Recurrent Thyroid Tumors
Whether recurrent thyroid tumors always require surgical treatment is a question without a firm answer, but two experts in the field offered their views during the session.
Ralph Tufano, MD, director of the Johns Hopkins Hospital Multidisciplinary Thyroid Tumor Center in Baltimore, supported a more aggressive approach. The medical literature, he said, shows that in cases where the physician knows there is disease in the central neck or the lateral neck upon initial presentation—disease that’s “clinically apparent”—the median recurrence rate is 22%, a figure he calls “almost shameful” to surgeons.
“The onus is on the surgeon to clear that disease whether it is primary or recurrent/persistent and not rely on radioactive iodine or additional treatment,” Dr. Tufano said. “What’s important is to perform comprehensive compartmental dissections when you know gross nodal disease is there.”
But Ashok Shaha, MD, professor of head and neck surgery at Memorial Sloan-Kettering Cancer Center in New York City, said observation is the right course in many cases. “If you have a small recurrence in a low-risk patient where the survival is 99%, do we need to go back and take care of the patient when the tumor is less than 1 cm?” he said.
Sometimes, the disease will not even be found, and there is a risk of complications, he added. Today’s technology allows for the discovery of micro-recurrent disease, but this doesn’t make the patient a surgery candidate. “Patients with multiple positive nodes from papillary cancer may have additional nodes in the paratracheal area and may never come out of mild hyperthyroglobulinemia,” said Dr. Shaha. “That does not mean all of them will require surgical intervention. They can live very happily with mild hyperthyroglobulinemia.” Approximately 20% to 30% of patients will have a recurrence, but almost half of those will remain with mild hyperthyroglobulinemia.

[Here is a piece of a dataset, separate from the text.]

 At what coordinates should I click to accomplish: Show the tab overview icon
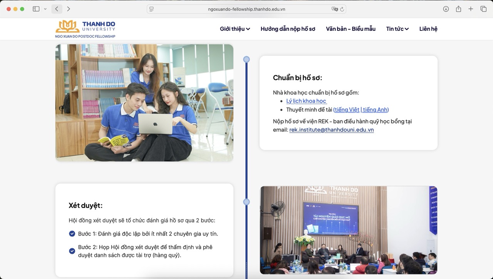[x=483, y=9]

Dr. Tufano responded that, in the right hands, there is a greater likelihood that the nodule recurrence will be found in surgery if a compartmental resection is performed. “We’re not talking about a low-risk patient every time; we’re not talking about only sub-centimenter disease,” he said. “I don’t think that in this situation we can count on every tumor to behave accordingly to the low-risk profile. And we don’t know which ones will be aggressive and which ones will remain relatively indolent and quiescent.” Having a patient get lost to follow-up, only to have a serious recurrence four or five years later, can be disastrous, he said.